---------- Texto do documento ----------

Morar em um abrigo e ser aposentado tem a vantagem de se ter a possibilidade de se juntar uma graninha, mas aparecem uma série de desvantagens pequenas, mas, que juntas se tornam um problemão: acordar às cinco horas da manhã em pleno horário de verão, e ter que sair mesmo debaixo de uma forte chuva. O pior também é, ao sair, não ter o que fazer, um objetivo a ser alcançado. O jeito era procurar um refúgio, no parque perto do abrigo e que era pouco frequentado, mas muito bonito. Havia também aquele desgaste para simplesmente carregar o celular nas tomadas que encontrava por ai: não poderia desgrudar o olho um minuto sequer, ou seja, tinha que ficar olhando para o aparelho por cerca de três horas diretas.... À todo instante olhava o aparelho, na esperança de que as barrinhas ficassem cheias, e a última era uma eternidade para ser carregada... Para lavar a roupa, a mesma coisa: tinha que esperar que secassem quase que completamente, não tem essa de que os larápios perdoam os pobres, se tiver algo interessante eles metem a mão mesmo. Roubaram uma camisa novinha que eu tinha da Argentina quando a deixei secando em uma grade perto de uma igreja.
Além disso, o abrigo em Belo Horizonte estava com um clima um pouco tenso. Na primeira vez que havia ficado por lá, no ano passado, as coisas eram bem tranquilas. Mas, depois que voltei para lá, em agosto deste ano, as coisas haviam mudado e muito, inclusive o perfil de quem usava o albergue. Havia muitas discussões tolas, algumas brigas, roubos de celulares, conversas não muito sadias e falta de respeito com o sono alheio. Algumas pessoas estão lá para tentarem realmente mudarem de vida, se tornam evangélicos, tentam se livrar das drogas e vícios, mas, uma boa parte não quer saber de nada mesmo...
Essa situação acabou me deixando a ponto de surtar. Ser confundido com esse tipo de pessoa me fez muito mal. Não sou santo, mas também sou um cara que procura ser o mais correto possível. Em minha cabeça, aonde eu ia, imaginava que as pessoas estavam me chamando de ladrão. Encarava como uma ofensa quando uma mulher passava segurando a bolsa perto de mim, pensava que aquele gesto era única e exclusivamente por causa de mim.
Essas pequenas dificuldades, juntamente com o preconceito, me fizeram ter uma saudade imensa do tempo em que eu morava no meu quartinho em Ipatinga. Alguns filmes nos fazem pensar que sair por ai sem destino é uma aventura sensacional, o que não é verdade.
O meu presente
Então bolei o meu projeto: comprar tudo o que havia vendido e alugar um cantinho, agora em Belo Horizonte. Era um desafio e tanto, queria as coisinhas de volta, mas melhores de que quando tinha em Ipatinga. Queria uma TV LCD, um bom notebook e um home theather da LG.

----------

* Objetivo A: Reescreva o trecho do relato sobre a vida no abrigo, começando em "O meu presente" e terminando em "theather da LG.", e substitua "notebook" por "computador".
* Objetivo B: Retome o relato sobre a vida no abrigo e prossiga a partir da última frase apresentada.
O material abaixo é independente do relato sobre a vida no abrigo.

---------- Dados coletados ----------

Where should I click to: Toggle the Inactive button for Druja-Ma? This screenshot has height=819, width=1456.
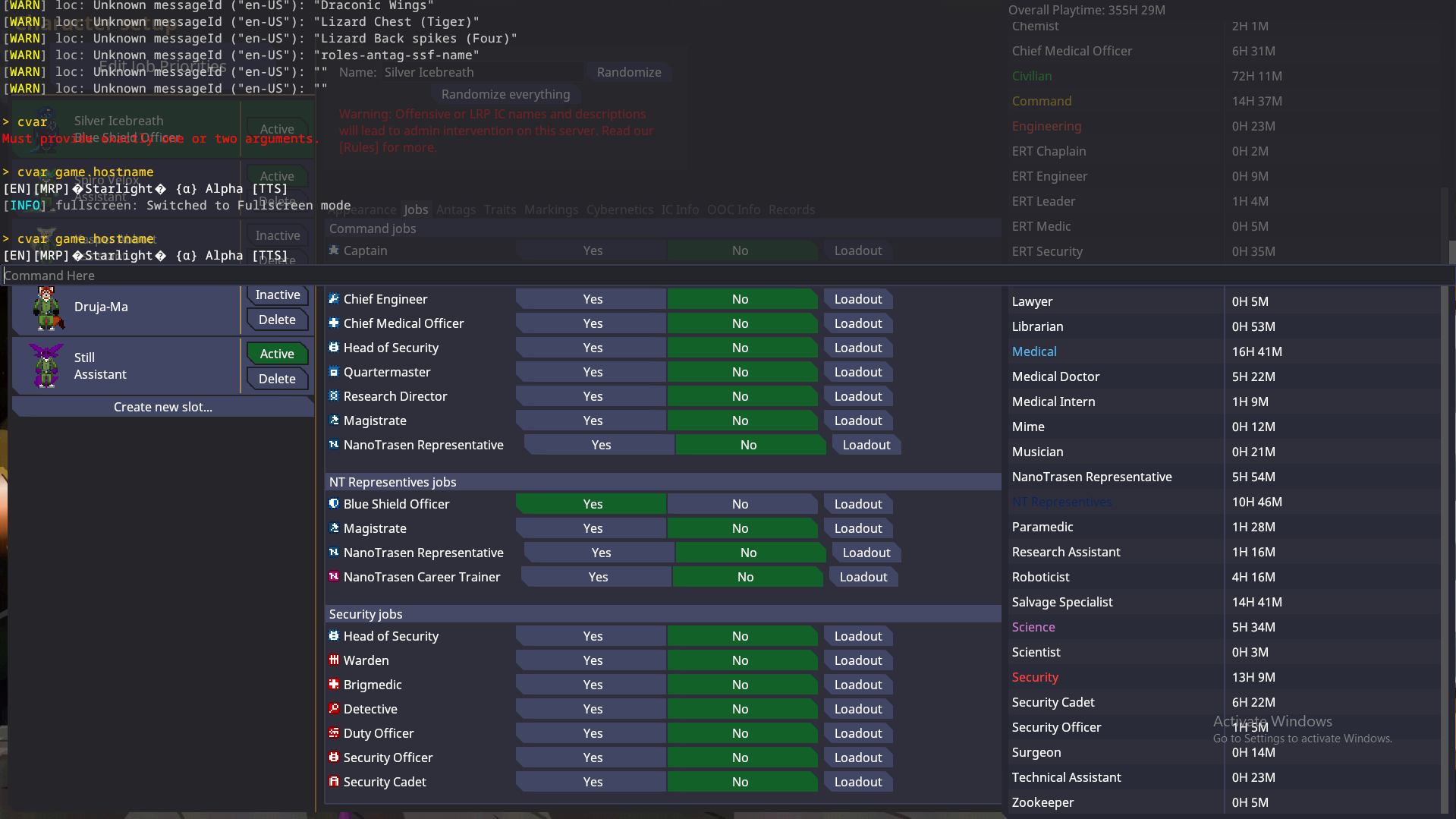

----------

* Resposta esperada A:
O meu presente
Então bolei o meu projeto: comprar tudo o que havia vendido e alugar um cantinho, agora em Belo Horizonte. Era um desafio e tanto, queria as coisinhas de volta, mas melhores de que quando tinha em Ipatinga. Queria uma TV LCD, um bom computador e um home theather da LG.

* Resposta esperada B:
Foram oito meses morando em albergues, passando os dias em praças, parques e bibliotecas, até conseguir a grana para comprar os aparelhos e deixá-los na casa de um amigo. Foi muito difícil, e tive que ter uma paciência de Jó, Eu, um cara que desde os 17 anos sempre morou sozinho, agora tinha que conviver com cerca de 200 pessoas em um mesmo espaço. Encarei como um teste e acho que fui bem, quase não me envolvendo em confusões. Ambiente de abrigo é um pouco carregado, cada um tem sua história de vida, e muitos problemas. Qualquer coisinha pode ser motivo para uma forte discussão e por mínimos detalhes pode virar briga física mesmo.
Então, no início de dezembro já comecei a procurar alguns quartos. O aluguel aqui em BH é caro, e tive que fazer as contas para ver se daria para alugar um quarto em um local tranquilo e seguro. Se não gastasse grana com bobeira, e parando de comer bobagens, até que daria para ir levando...
Ocorreu tudo naturalmente. Com a proximidade do natal, a necessidade do isolamento foi se tornando maior e, finalmente, depois de muita procura, exatamente no dia 23, consegui encontrar um pequeno quarto, não muito longe do centro da cidade.
No dia 24, comprei um pequeno objeto, mas de fundamental importância para mim: uma antena de TV. Passei o natal no abrigo, quieto em meu canto, enquanto o resto da galera saboreava um rango especial de natal, organizado pelo pessoal do albergue. Passei a noite sonhando comigo, em meu canto, assistindo uma TV, com tranquilidade e paz, acima de tudo. Aliás, sonhei com isso por oito meses seguidos. Não podia ver uma TV que dava aquela angústia no peito. No dia 25, logo de manhã, me dei o melhor presente de natal que poderia ganhar: sai do abrigo sem me despedir de ninguém, peguei os aparelhos e as roupas na casa do meu amigo e peguei um táxi até o meu novo lar.
Estava agitado, alegre, aliviado. O pesadelo finalmente havia acabado. Rapidamente acomodei os meus pertences no quarto. As minhas velhas roupas se tornaram novas. Só quando perdemos é que damos valor à pequenas coisas: deixar o celular carregar enquanto dormimos, assistir um filminho antigo na TV(não precisa ser a cabo), lavar a roupa, colocar amaciante e deixar secá-la sem preocupações... Poder ouvir uma música à noite, poder relaxar todos os nossos músculos em uma caminha bem macia, ouvir o som do silêncio, tomar um banho na hora que sentir vontade, acordar na hora que desejar...
Mas, o melhor presente que me dei não foi material: não foi o home theather da LG, nem o notebook e muito menos a TV de 32 polegadas. O melhor presente que ganhei de mim mesmo foi a privacidade, a solitude e, principalmente a PAZ!
Esse foi o presente que me dei. E você, se permitiu dar um presente para si mesmo ou ficou esperando o papai noel aparecer?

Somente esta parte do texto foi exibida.